* **Opdracht 1**
Waaraan herkende de bezoeker volgens de tekst over het aapje Fips zijn vriendje van 14 jaar geleden?
* **Opdracht 2**
Schrijf uit de tekst over het aapje Fips letterlijk over wat staat tussen "Dit is slechts" en "afkomst aardig verloochenen.", beide inbegrepen.

Fips, een aapje, dat in Prater, het Weense Park, op een kermis optrad, staakte tijdens een voorstelling zijn kunsten en vloog op een der toeschouwers af, die hij liefderijk omhelsde. Wat bleek? De toeschouwer had in de oorlog in Tunis gediend en had daar het aapje gekregen. Het diertje was bij hem gebleven tot in Rome en daar zoek geraakt en tenslotte bij het circus beland. De bezoeker herkende zijn vriendje van 14 jaar geleden aan een litteken op het oor van het dier.
Dit is slechts één van de vele staaltjes van dierenliefde en trouw, die in de loop der eeuwen bekend geworden zijn, maar het is wel een zeer merkwaardig geval. De trouw van deze aap is een klap in het gezicht van menig mens. Er zijn heel wat mensen, zelfs zogenaamd wetenschappelijke, die beweren, dat de mens uiteindelijk uit het dierenrijk is voortgekomen; nu in sommige opzichten zou hij dan zijn afkomst aardig verloochenen.

* **Getoond materiaal**
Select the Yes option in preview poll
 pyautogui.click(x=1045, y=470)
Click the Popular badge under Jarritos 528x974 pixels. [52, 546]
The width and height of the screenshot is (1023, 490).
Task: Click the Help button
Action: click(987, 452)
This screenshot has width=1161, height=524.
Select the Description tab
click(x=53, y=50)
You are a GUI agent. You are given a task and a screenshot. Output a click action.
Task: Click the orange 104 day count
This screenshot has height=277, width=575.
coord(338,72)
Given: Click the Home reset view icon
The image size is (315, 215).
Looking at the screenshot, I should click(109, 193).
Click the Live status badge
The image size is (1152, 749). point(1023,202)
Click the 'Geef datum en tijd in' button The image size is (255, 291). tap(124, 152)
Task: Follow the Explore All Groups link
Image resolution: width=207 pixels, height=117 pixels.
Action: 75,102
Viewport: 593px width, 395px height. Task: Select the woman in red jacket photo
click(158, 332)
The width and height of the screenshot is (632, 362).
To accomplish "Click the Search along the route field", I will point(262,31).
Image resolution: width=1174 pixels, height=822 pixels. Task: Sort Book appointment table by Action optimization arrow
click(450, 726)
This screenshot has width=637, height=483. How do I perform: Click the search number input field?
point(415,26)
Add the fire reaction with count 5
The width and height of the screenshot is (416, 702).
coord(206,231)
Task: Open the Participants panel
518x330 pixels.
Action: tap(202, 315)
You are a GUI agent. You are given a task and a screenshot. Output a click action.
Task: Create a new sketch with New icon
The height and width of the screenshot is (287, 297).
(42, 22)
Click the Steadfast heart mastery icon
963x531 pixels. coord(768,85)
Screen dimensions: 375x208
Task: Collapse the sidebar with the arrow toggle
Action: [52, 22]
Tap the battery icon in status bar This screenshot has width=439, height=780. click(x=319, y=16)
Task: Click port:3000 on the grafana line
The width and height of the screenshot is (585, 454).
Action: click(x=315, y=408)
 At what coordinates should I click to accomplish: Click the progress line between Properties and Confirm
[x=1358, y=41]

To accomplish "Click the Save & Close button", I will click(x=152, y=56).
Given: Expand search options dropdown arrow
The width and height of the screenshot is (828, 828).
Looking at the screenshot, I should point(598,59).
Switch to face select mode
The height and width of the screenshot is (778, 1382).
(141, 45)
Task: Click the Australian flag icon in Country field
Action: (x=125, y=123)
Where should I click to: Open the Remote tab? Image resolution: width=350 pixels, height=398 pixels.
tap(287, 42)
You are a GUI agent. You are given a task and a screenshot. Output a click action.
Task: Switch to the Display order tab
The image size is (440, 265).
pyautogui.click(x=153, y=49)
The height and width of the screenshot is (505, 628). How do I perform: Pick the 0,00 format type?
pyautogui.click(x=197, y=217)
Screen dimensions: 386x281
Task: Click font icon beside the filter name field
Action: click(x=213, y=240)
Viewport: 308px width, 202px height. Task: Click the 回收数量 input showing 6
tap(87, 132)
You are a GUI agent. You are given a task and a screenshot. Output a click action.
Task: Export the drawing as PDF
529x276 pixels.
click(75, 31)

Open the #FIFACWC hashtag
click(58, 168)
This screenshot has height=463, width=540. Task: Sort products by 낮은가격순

* **Uitwerking 1**
Aan een litteken op het oor van het dier.

* **Uitwerking 2**
Dit is slechts één van de vele staaltjes van dierenliefde en trouw, die in de loop der eeuwen bekend geworden zijn, maar het is wel een zeer merkwaardig geval. De trouw van deze aap is een klap in het gezicht van menig mens. Er zijn heel wat mensen, zelfs zogenaamd wetenschappelijke, die beweren, dat de mens uiteindelijk uit het dierenrijk is voortgekomen; nu in sommige opzichten zou hij dan zijn afkomst aardig verloochenen.